Exercise instructions: Nothing but the lines from the one with "info@dussthai.com (621, 1930)" down to the one with "Chandler (870, 296)" should be returned, exactly and with both ends included, from the material below.

# # # # # # #

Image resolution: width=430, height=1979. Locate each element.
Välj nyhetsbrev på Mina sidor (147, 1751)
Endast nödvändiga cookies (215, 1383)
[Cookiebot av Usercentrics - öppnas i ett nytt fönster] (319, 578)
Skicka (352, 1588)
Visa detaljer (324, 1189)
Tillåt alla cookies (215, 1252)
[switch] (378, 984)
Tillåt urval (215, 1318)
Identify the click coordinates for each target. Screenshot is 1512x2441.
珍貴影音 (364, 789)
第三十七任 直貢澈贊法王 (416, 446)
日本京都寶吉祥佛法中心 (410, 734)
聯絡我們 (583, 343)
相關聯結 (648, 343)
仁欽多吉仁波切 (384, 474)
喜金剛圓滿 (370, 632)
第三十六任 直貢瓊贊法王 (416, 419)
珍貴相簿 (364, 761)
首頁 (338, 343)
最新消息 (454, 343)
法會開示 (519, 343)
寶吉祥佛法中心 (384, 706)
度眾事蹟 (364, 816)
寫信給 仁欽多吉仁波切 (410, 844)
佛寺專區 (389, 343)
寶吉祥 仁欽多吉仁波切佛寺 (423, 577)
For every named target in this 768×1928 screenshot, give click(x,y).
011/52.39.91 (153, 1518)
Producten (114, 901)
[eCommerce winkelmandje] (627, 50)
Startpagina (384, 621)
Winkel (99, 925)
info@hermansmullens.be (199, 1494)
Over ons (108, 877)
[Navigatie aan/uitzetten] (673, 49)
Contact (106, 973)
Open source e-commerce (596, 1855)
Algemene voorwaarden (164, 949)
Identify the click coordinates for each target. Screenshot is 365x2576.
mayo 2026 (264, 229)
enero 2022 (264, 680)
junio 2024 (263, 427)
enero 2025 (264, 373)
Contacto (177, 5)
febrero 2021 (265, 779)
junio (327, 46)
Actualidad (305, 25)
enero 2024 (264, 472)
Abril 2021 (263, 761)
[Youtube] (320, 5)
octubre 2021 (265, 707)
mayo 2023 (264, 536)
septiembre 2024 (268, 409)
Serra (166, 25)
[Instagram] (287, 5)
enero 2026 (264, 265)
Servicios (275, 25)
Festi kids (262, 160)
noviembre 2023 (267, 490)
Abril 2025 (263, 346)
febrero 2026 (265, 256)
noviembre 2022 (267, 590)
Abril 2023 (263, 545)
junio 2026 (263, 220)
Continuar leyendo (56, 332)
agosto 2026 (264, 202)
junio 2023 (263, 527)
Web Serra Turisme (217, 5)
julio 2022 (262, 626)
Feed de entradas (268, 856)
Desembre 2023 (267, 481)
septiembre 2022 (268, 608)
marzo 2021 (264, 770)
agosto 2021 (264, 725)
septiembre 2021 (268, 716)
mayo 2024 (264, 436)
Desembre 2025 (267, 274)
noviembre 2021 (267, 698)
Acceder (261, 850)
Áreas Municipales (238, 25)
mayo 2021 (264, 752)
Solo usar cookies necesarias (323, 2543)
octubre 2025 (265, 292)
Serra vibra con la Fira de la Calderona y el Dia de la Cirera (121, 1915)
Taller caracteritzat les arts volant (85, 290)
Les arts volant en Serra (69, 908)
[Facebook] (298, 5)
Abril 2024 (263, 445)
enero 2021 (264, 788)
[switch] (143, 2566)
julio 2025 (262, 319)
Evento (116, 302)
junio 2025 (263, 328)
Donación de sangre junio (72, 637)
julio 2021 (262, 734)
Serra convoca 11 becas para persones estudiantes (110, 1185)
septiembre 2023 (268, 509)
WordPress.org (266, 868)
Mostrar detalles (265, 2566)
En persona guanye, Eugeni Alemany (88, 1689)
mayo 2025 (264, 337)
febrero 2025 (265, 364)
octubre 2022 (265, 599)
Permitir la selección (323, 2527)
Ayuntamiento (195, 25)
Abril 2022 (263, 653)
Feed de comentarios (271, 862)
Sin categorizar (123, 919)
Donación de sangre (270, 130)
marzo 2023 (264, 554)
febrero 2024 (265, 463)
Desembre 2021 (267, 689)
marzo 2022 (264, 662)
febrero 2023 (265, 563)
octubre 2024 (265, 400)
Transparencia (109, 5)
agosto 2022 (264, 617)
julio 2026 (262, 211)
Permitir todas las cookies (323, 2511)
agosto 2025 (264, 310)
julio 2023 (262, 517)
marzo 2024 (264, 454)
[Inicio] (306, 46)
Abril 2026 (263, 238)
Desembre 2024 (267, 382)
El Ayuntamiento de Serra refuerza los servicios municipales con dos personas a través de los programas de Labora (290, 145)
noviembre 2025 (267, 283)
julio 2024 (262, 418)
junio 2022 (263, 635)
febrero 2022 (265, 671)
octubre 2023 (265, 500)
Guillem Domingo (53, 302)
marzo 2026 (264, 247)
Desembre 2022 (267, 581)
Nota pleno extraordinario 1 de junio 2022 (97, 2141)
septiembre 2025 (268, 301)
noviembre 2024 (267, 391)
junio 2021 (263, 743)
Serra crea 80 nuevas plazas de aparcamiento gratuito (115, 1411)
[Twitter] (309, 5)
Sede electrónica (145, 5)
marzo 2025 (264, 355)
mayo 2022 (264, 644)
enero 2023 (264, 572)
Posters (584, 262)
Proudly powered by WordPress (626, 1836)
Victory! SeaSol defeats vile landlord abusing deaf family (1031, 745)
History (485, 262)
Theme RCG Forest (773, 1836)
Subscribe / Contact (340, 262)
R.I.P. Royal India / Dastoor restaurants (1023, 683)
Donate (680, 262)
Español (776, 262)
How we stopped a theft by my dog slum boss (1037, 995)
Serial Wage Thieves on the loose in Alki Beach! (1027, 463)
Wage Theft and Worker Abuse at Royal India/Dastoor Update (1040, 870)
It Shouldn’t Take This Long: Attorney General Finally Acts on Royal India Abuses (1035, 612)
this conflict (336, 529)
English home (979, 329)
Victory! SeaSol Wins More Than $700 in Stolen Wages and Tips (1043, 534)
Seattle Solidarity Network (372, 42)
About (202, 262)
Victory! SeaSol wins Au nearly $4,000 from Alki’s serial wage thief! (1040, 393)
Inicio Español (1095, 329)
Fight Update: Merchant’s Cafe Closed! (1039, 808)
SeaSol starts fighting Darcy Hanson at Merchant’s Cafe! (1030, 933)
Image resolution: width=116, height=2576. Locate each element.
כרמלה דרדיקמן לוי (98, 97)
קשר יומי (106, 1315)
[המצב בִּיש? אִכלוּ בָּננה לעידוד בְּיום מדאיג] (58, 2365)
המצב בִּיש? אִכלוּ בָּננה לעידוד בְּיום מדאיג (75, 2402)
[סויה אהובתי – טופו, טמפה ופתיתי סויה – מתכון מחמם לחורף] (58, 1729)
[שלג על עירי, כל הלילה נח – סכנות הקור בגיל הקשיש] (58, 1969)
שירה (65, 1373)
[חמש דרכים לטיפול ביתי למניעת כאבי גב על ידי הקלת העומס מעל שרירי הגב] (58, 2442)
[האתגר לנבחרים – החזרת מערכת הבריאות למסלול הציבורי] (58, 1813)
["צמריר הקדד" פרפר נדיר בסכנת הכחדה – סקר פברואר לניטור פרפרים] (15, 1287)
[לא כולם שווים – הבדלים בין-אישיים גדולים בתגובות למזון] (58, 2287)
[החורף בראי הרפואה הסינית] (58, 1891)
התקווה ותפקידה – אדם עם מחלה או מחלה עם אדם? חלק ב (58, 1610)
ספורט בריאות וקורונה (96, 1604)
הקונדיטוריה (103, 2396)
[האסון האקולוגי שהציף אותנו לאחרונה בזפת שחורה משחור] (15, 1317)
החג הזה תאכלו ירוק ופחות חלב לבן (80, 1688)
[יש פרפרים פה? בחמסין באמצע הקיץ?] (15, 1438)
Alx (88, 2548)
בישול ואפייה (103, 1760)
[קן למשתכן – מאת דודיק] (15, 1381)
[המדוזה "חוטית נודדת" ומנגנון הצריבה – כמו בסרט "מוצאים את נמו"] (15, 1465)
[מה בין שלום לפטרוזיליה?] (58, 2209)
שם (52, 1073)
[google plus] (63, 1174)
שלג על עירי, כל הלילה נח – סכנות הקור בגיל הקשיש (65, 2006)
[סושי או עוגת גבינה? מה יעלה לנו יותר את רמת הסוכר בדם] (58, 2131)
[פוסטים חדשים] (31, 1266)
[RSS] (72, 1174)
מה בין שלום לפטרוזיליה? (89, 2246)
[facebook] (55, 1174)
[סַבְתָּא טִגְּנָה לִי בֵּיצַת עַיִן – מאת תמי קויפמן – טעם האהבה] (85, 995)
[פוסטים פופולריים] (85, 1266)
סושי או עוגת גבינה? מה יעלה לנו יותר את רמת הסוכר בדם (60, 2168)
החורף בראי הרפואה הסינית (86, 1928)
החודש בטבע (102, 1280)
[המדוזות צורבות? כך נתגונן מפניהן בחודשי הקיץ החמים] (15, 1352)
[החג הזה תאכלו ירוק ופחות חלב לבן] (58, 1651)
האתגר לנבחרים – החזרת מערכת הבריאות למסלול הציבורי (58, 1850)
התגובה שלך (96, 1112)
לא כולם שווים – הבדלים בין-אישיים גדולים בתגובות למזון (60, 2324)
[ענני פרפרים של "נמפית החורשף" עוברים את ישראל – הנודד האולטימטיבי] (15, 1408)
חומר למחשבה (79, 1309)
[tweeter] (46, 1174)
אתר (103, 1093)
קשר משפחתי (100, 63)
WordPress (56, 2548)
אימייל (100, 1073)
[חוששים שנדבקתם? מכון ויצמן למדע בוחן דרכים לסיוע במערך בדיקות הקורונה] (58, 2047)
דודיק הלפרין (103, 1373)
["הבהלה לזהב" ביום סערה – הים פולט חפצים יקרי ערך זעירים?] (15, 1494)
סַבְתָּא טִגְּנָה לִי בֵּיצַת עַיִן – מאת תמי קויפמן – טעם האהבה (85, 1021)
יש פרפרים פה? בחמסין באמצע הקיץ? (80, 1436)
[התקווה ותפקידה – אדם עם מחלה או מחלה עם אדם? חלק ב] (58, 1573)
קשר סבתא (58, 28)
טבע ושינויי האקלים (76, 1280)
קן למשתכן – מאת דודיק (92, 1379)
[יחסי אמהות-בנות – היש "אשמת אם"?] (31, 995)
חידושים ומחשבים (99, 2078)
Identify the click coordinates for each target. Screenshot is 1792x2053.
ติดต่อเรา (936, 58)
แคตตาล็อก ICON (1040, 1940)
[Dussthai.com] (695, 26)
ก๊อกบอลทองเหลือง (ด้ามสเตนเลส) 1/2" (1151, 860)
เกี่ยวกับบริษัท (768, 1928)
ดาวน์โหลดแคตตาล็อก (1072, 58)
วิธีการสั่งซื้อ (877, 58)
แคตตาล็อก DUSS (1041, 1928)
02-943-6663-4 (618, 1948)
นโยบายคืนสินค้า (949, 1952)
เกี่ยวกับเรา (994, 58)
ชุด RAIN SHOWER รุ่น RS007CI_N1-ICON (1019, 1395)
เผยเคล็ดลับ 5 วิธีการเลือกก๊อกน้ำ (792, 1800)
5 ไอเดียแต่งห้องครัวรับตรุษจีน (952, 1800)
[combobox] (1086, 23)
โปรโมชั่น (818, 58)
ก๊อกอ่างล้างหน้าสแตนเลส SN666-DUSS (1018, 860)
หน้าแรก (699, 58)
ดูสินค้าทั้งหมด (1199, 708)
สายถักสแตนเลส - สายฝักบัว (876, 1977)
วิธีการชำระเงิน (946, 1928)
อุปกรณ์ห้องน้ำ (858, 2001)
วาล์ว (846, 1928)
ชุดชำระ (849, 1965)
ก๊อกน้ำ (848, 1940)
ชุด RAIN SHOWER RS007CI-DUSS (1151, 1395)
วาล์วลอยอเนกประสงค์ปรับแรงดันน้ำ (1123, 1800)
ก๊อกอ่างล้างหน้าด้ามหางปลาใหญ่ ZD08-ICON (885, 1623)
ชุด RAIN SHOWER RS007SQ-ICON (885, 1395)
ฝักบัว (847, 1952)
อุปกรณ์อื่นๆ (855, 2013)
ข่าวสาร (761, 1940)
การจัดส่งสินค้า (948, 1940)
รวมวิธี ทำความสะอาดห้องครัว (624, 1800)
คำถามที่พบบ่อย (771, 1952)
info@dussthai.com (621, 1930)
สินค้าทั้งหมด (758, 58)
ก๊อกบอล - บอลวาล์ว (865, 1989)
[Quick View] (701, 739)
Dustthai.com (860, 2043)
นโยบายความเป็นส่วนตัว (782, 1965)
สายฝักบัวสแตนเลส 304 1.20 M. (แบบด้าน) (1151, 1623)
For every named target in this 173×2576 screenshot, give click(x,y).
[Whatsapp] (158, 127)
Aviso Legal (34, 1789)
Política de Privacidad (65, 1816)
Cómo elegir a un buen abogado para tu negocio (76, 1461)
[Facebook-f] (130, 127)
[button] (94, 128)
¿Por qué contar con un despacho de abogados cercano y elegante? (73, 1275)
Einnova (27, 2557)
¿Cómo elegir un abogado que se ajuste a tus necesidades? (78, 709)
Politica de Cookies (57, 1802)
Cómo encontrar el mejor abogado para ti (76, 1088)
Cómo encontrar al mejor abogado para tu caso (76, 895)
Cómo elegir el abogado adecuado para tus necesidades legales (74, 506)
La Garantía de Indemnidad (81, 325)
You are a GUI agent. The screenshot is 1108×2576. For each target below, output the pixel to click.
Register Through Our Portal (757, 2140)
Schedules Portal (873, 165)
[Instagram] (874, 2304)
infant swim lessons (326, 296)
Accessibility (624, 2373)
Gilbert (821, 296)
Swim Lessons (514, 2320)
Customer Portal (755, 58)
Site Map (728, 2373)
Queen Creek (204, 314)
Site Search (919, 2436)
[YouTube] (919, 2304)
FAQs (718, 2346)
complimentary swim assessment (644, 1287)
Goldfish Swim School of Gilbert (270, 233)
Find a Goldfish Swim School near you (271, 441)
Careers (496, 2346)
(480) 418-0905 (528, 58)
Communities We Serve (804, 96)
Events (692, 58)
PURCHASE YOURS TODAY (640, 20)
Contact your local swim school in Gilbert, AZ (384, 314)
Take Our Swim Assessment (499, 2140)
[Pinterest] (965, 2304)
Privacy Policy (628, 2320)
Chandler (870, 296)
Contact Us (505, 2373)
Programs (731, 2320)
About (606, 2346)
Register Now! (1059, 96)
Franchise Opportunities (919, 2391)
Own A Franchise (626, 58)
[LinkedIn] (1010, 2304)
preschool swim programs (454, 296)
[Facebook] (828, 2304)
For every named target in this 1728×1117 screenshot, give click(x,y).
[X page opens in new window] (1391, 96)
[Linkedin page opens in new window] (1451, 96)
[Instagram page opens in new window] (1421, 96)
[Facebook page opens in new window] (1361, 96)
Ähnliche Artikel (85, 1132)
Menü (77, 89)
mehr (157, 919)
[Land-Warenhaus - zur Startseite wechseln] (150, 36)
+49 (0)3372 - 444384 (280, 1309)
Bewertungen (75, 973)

# # # # # # #

Response to this task:
info@dussthai.com (621, 1930)
สินค้าทั้งหมด (758, 58)
ก๊อกบอล - บอลวาล์ว (865, 1989)
[Quick View] (701, 739)
Dustthai.com (860, 2043)
นโยบายความเป็นส่วนตัว (782, 1965)
สายฝักบัวสแตนเลส 304 1.20 M. (แบบด้าน) (1151, 1623)
For every named target in this 173×2576 screenshot, give click(x,y).
[Whatsapp] (158, 127)
Aviso Legal (34, 1789)
Política de Privacidad (65, 1816)
Cómo elegir a un buen abogado para tu negocio (76, 1461)
[Facebook-f] (130, 127)
[button] (94, 128)
¿Por qué contar con un despacho de abogados cercano y elegante? (73, 1275)
Einnova (27, 2557)
¿Cómo elegir un abogado que se ajuste a tus necesidades? (78, 709)
Politica de Cookies (57, 1802)
Cómo encontrar el mejor abogado para ti (76, 1088)
Cómo encontrar al mejor abogado para tu caso (76, 895)
Cómo elegir el abogado adecuado para tus necesidades legales (74, 506)
La Garantía de Indemnidad (81, 325)
You are a GUI agent. The screenshot is 1108×2576. For each target below, output the pixel to click.
Register Through Our Portal (757, 2140)
Schedules Portal (873, 165)
[Instagram] (874, 2304)
infant swim lessons (326, 296)
Accessibility (624, 2373)
Gilbert (821, 296)
Swim Lessons (514, 2320)
Customer Portal (755, 58)
Site Map (728, 2373)
Queen Creek (204, 314)
Site Search (919, 2436)
[YouTube] (919, 2304)
FAQs (718, 2346)
complimentary swim assessment (644, 1287)
Goldfish Swim School of Gilbert (270, 233)
Find a Goldfish Swim School near you (271, 441)
Careers (496, 2346)
(480) 418-0905 (528, 58)
Communities We Serve (804, 96)
Events (692, 58)
PURCHASE YOURS TODAY (640, 20)
Contact your local swim school in Gilbert, AZ (384, 314)
Take Our Swim Assessment (499, 2140)
[Pinterest] (965, 2304)
Privacy Policy (628, 2320)
Chandler (870, 296)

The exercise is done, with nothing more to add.